EU e-commerce taxation law delayed by last-minute revision


Tuesday, February 12th 2002, 12:00 am
By: News On 6



BRUSSELS, Belgium (AP) _ Ignoring U.S. objections, European Union finance ministers Tuesday approved a new law imposing a value-added tax on Internet purchases of software, music and other so-called ``virtual goods'' from non-EU companies.

But a change in the regulation's legal basis meant it had to be referred back to the European Parliament for consultation, a process that could delay its implementation by months.

EU finance ministers approved the law, agreed to in December, without discussion at their regular monthly meeting, EU spokesman Jonathan Todd said.

More than 90 percent of the e-commerce in virtual goods today is between businesses, which are already covered by VAT rules in the EU.

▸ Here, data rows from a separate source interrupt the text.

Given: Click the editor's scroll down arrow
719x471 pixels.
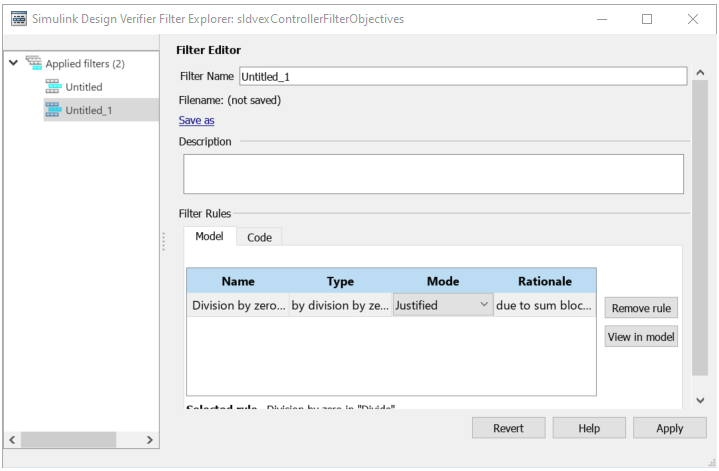Looking at the screenshot, I should coord(700,400).
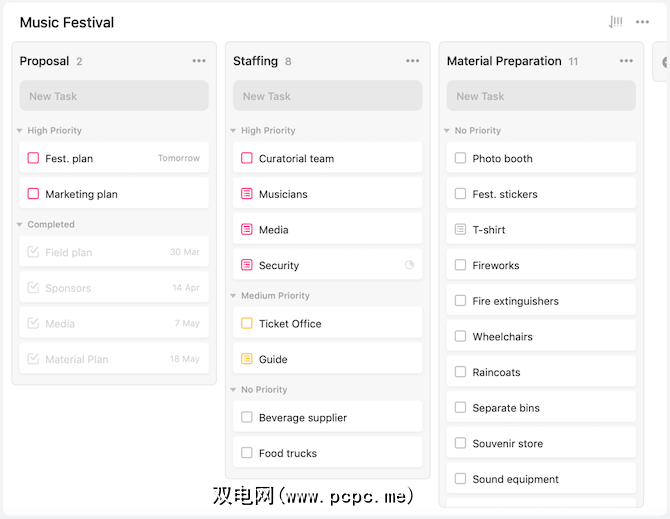The height and width of the screenshot is (519, 670).
Task: Collapse Medium Priority group in Staffing
Action: pos(234,296)
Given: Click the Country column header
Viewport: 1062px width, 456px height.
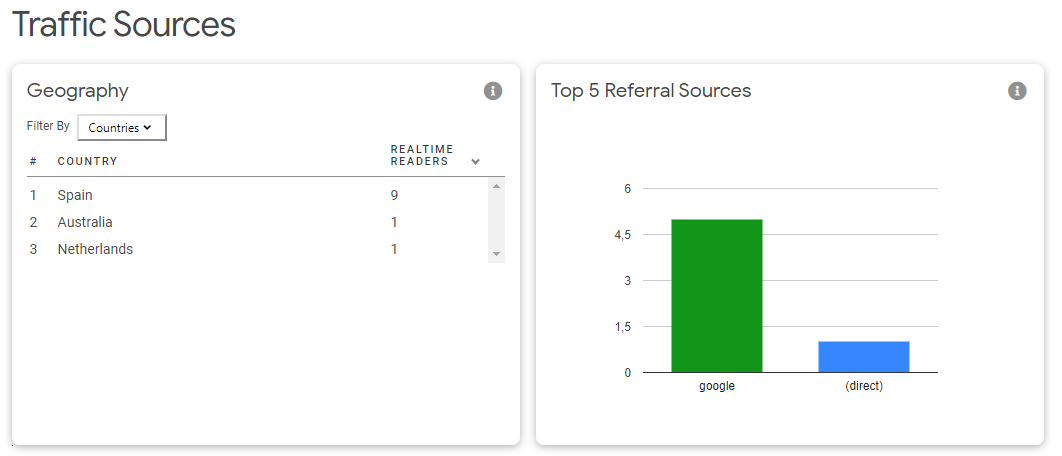Looking at the screenshot, I should click(x=87, y=162).
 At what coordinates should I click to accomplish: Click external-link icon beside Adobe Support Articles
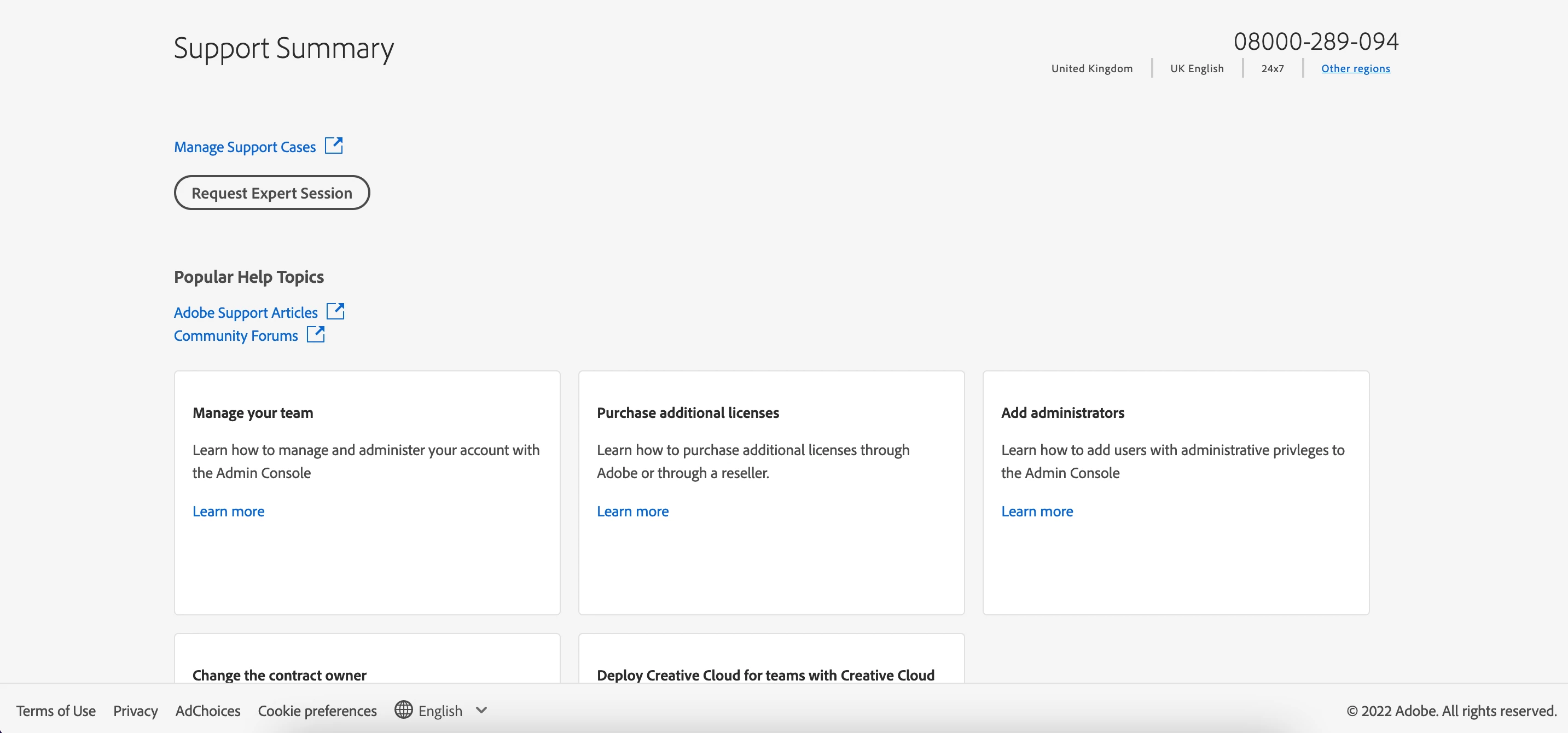[335, 311]
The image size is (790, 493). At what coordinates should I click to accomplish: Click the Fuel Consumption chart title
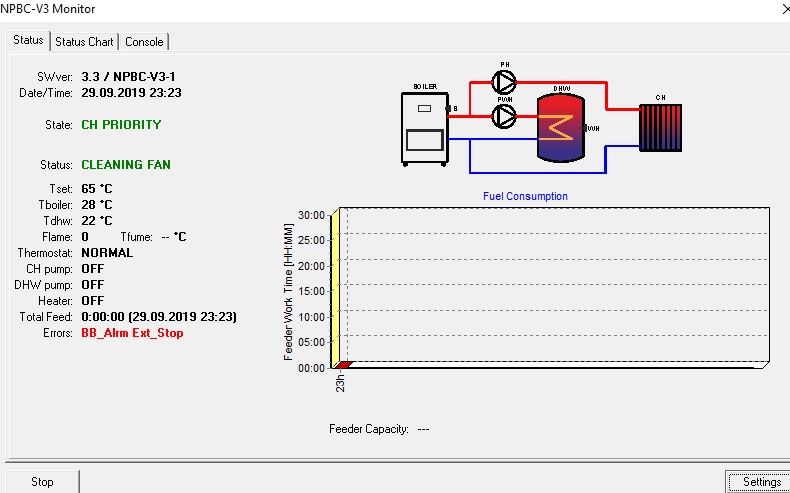525,197
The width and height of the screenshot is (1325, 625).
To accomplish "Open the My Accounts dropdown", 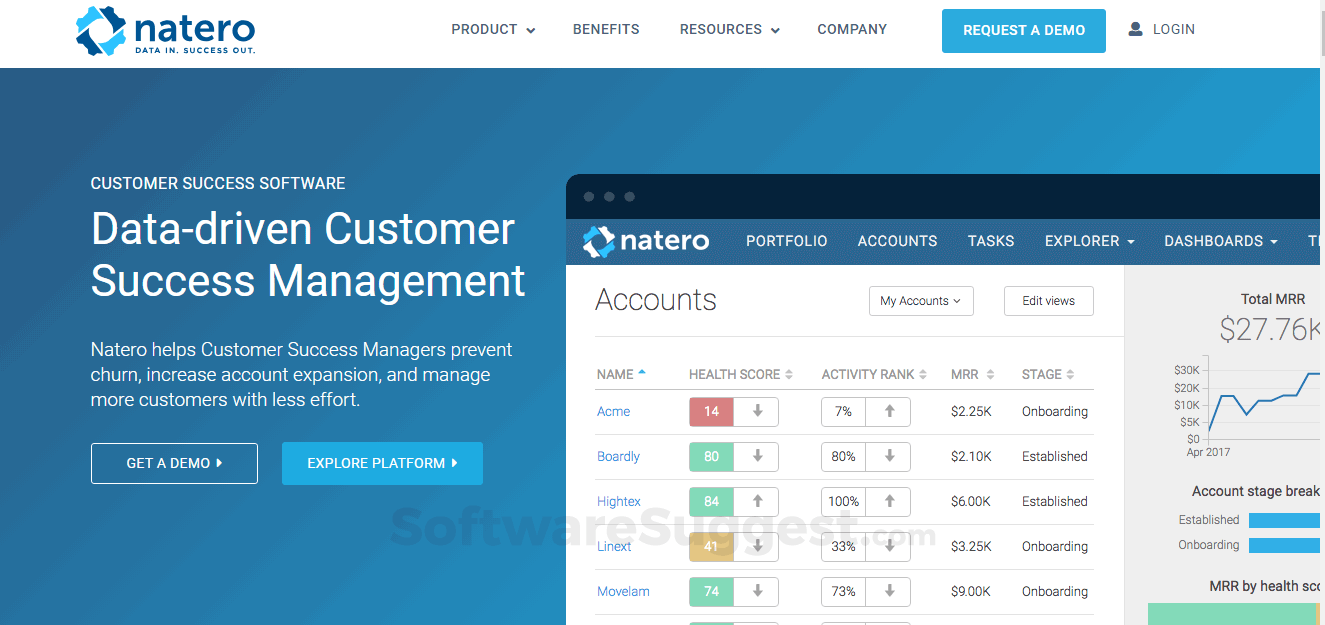I will 920,301.
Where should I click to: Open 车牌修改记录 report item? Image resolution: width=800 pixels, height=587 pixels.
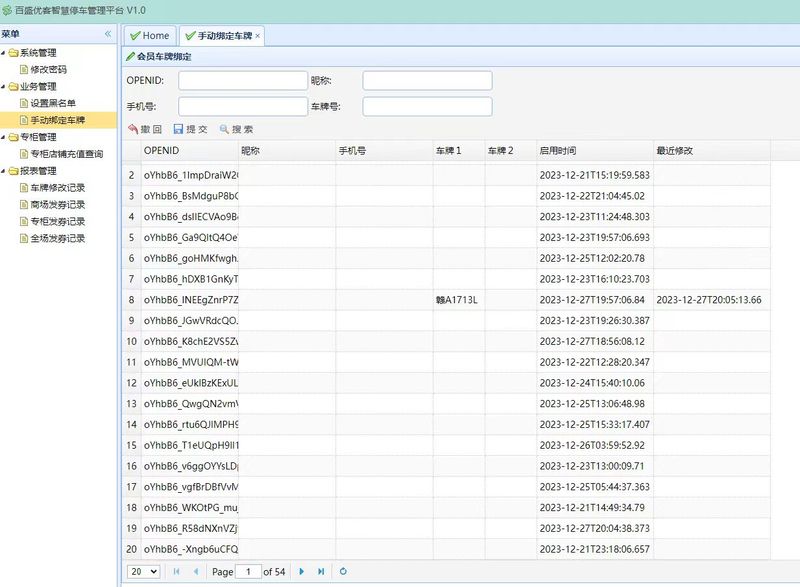tap(57, 188)
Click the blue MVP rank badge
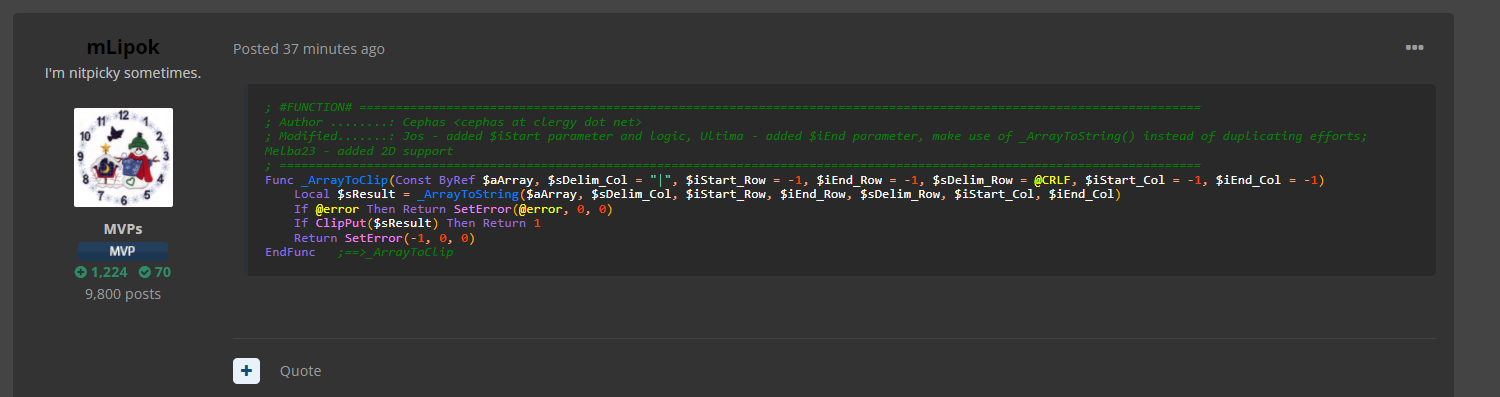 [x=123, y=251]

The new law closes a loophole _ Internet sales directly to consumers _ which experts expect to grow as more products become available and better Internet connections allow for faster downloads.

Washington has lobbied for two years against what it considers overly burdensome rules it fears could stifle that growth.

Last Friday the Bush administration said it still had ``serious concerns'' because the law would allow European companies to charge less tax than their U.S. competitors.

European companies will pay only their home country's VAT. Non-EU companies will have to charge customers the rate where the customer lives, ranging from 15 percent in Luxembourg to 25 percent in Sweden.

The other 14 EU states were afraid U.S. companies would all set up for business in low-tax Luxembourg, emptying their tax base.

Deputy U.S. Treasury Secretary Kenneth Dam said the Bush administration will try to convince the EU that the rules are unworkable during talks at the Organization for Economic Cooperation and Development, which is trying for a global consensus on taxing e-commerce.

If that fails, Washington may lodge a complaint at the World Trade Organization, he said.